Voice API: Forensic matching

Introduction
About data-sets
How does it work in implementations?


Introduction

Forensic matching is about finding a person by his voiceprint. It is a biometric method of identification, but differing from speaker recognition in this case we are not focused on 1:1 person matching. Instead, we are trying to find a person in a database (data-set) of voiceprints.

Term "forensic" comes because it is quite offten used in forensic science (initially was used by law-enforcement agencies), where it is used to find a person by his voiceprint, from a set of voiceprints of "known offenders" in order to identify who is the person speaking in a call, recording or a video. In commercial use, forensic matching is quite often used in insurance/banking call-centers, where fraudsters might be trying to impersonate someone else in order to get access to their account, or to get a loan, etc.

About data-sets

Data-sets being sought for a match are typically quite large, and can contain millions of voiceprints. This is why forensic matching is a very complex and resource-intensive process, and why it is not offered by many companies. MachineSense is one of the few companies that can offer this service. Differing from other companies, we are offering forensic matching also as a service, and not just as a product. Our main USP is that we can search through millions of voiceprints in a matter of seconds, whereby competition is typically on the level of searching through thousands of voiceprints in a matter of minutes.

Data-sets are typically of two types: closed and open. Closed data-sets are those where the data-set is known and fixed, and where the data-set is not expected to change. Open data-sets are those where the data-set is expected to change, and where new voiceprints are expected to be added to the data-set.

Data-sets are usually either a "blacklist" (list of known offenders) or a "whitelist" (list of known good people, to be approved).
"Blacklisted" persons are typically those who are not allowed to access a certain service, or who are not allowed to perform a certain action. In case of insurance companies, for example, this would be a known fraudster with the voiceprint included in such data-set.
"Whitelisted" persons are typically those who are allowed to access a certain service, or who are allowed to perform a certain action. One sees this implementation quite often in case of physicall access to a building, where a person is allowed to enter a building only if his voiceprint matches the one in the data-set.

"Whitelist" data-sets are usually the ones being dynamically expanded/contracted, while "Blacklist" data-sets are most commonly pre-arranged, since there is no possibility for cooperation on the side of the "blacklisted" person. Either way, both are possible to be dynamically expanded/contracted, and MachineSense is offering both options.

Dynamic expansion/contraction of such data-sets is a kind of "enrolment" (in terms of speaker recognition). For forensic matching purposes, we provide our customers with special tools for such (implicit or explicit) enrolments.

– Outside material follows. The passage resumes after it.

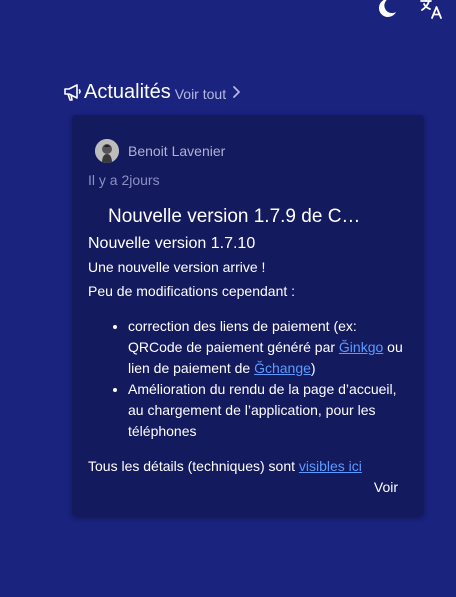  Describe the element at coordinates (177, 267) in the screenshot. I see `paragraph: Une nouvelle version arrive !` at that location.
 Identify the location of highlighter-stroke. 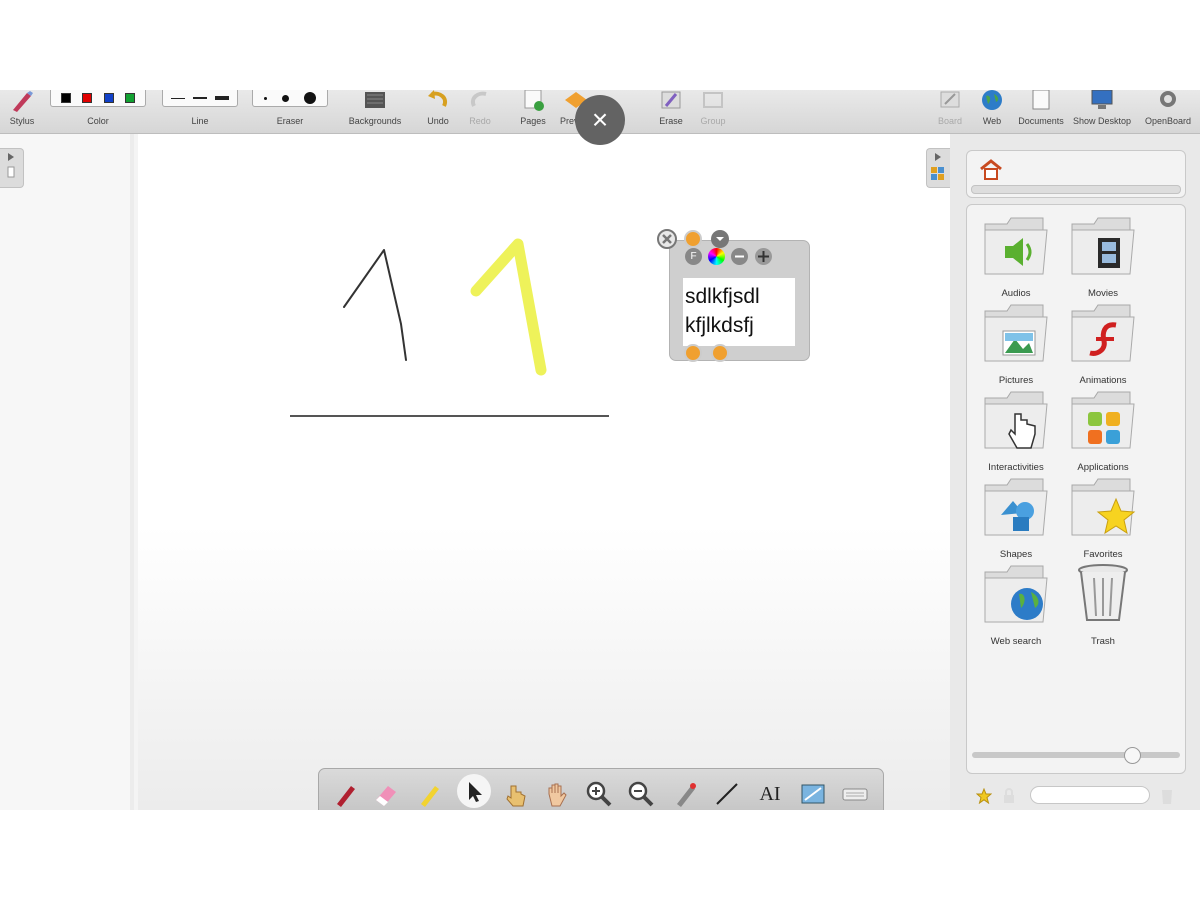
(508, 307).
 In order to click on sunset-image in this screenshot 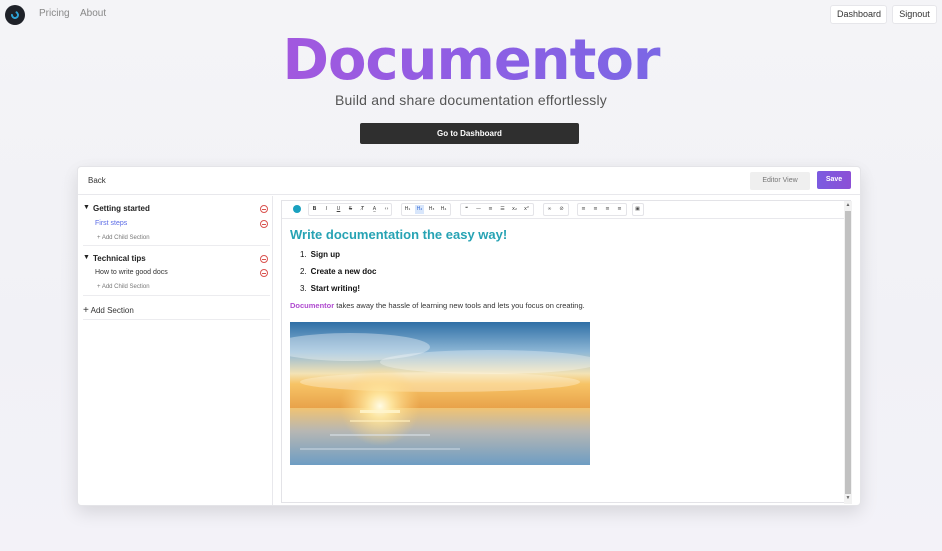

How does it work in implementations

Here are the steps needed in order to perform a forensic matching:

  1. You prepare or obtain a data-set of voiceprints (voice-vectors) of persons you want to search for. This is typically done by using our speaker recognition API, where you can enrol persons one-by-one, or in bulk, and where you can also enrol persons implicitly (by using the voiceprints of persons you already have in your data-set).
    In some cases, you might already have a data-set of voiceprints, and you might want to use that data-set for forensic matching. Maybe you purchased or otherwise obtained a "blacklist" or "whitelist" data-set.
    Additionally, MachineSense can provide you with (offline and online) tools to create, manage and prepare those data-sets for real-time forensic matching.
  2. During a conversation (call, video, etc.) you obtain a voiceprint of a person you want to search for. This is typically done by your call-center or other service receiving calls (or other voice data) from your end-users. This (current) voiceprint is then sent to our API for forensic matching.
  3. If there are close matches, you receive in the response a list of those matches, sorted by confidence levels. This information can be used to flag that call/conversation and possibly alert the operator about the possible fraudster or other type of match.
    In case of authentications (for example - physical building access), you can use this information to allow or deny access to the person in front of the microphone or mobile device with GPS and microphone. In such cases, MachineSense is always recommending to combine several methods of authentication and not only rely on the biometric authentication. Although it is very precise, in security terms - a phaenomenon such as "trust" should always be built on several methods, and is completely different than (partial/indicated) "distrust".